Cette révolution est intervenue alors que le détricotage de la loi sur l'élevage conduisait les organisations à s'interroger sur leur dimension et leur rôle. Tandis que l'ouverture à la concurrence modifiait elle aussi le contexte dans lequel elles évoluent. Le monde de la sélection en sort transformé en profondeur. Et ce n'est pas fini.
30 000 GÉNISSES ONT ÉTÉ GÉNOTYPÉES L'AN DERNIER
Les premiers constats de changement concernent les pratiques des éleveurs. Aujourd'hui en race holstein, 70 % des IAP sont réalisées avec des taureaux génomiques. Près de 30 000 génisses ont été génotypées l'an dernier et ce nombre ne cesse de croître. 37 % des génisses sont inséminées avec des doses sexées.

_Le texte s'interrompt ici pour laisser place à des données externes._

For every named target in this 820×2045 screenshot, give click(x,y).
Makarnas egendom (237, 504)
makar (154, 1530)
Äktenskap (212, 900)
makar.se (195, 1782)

Les éleveurs se sont donc approprié les nouveaux outils à leur disposition. Il n'empêche que la proportion des inséminations réalisées avec des taureaux génomiques semble avoir atteint un palier.
Cet engouement des éleveurs est sans doute lié à l'évolution de l'offre. Les taureaux génomiques se sont imposés dans les catalogues. Confiantes dans cette technologie, les entreprises ont poussé à leur utilisation. L'Institut de l'élevage a montré la forte corrélation entre les index génomiques des femelles et leurs performances de production (lait, taux). On retrouve cette relation avec les index fonctionnels. Ce rapport est moindre pour certains caractères, telle la locomotion, pour lesquels le milieu a une forte influence. Le niveau moyen des taureaux proposés progresse plus vite. L'accent a été mis sur la morphologie, le TP et les fonctionnels. Le progrès est plus lent sur le lait et le TB. Si l'on compare les taureaux de 2014 à ceux de 2004, on remarque qu'ils possèdent, en moyenne, 75 points d'Isu ou 27 points d'Inel de plus. La différence dépasse 2,5 en morphologie, elle est proche de 2 en cellules et de 1,5 en reproduction. Mais l'écart n'est que de 555 kg en lait. Sur le terrain, le progrès accompli dépend des choix de taureaux réalisés par les éleveurs (voir infographie). Ils ont efficacement travaillé les fonctionnels et la morphologie, surtout la mamelle et la capacité corporelle, puis les membres.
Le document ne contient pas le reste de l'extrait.